- **TASK DETAILS**:
Wherever a picture appears in the listing, leave it out, and copy the rest exactly.

□ □ □

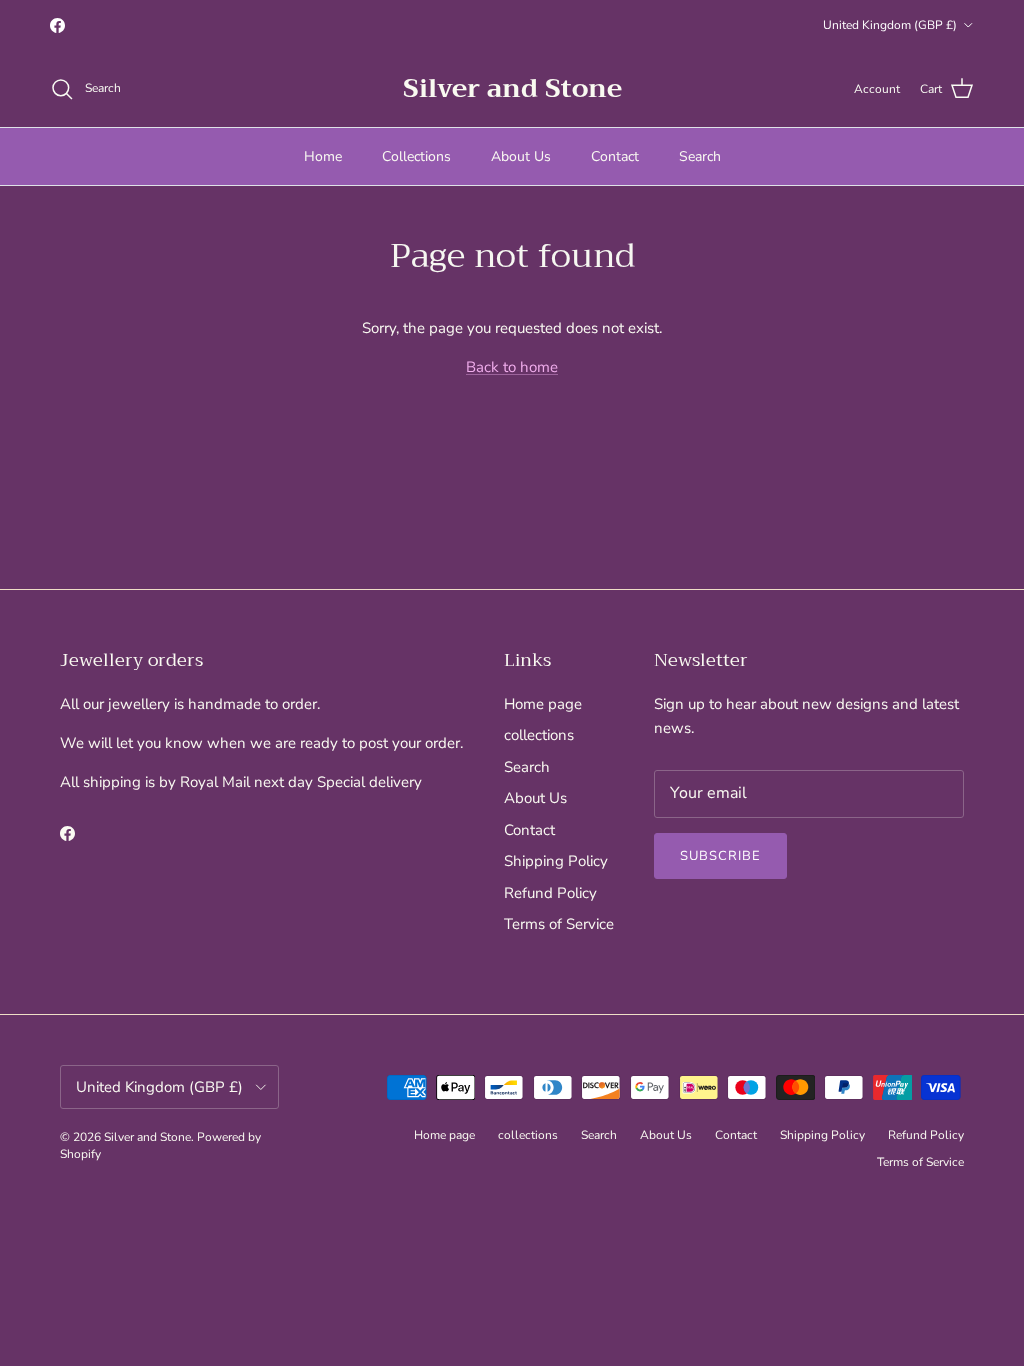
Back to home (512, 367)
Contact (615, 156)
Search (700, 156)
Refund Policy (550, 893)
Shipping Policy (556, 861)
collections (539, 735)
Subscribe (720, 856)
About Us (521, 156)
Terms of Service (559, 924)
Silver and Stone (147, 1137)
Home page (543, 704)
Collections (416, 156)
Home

□ □ □

- **ANSWER TO THE EXERCISE**:
Back to home (512, 367)
Contact (615, 156)
Search (700, 156)
Refund Policy (550, 893)
Shipping Policy (556, 861)
collections (539, 735)
Subscribe (720, 856)
About Us (521, 156)
Terms of Service (559, 924)
Silver and Stone (147, 1137)
Home page (543, 704)
Collections (416, 156)
Home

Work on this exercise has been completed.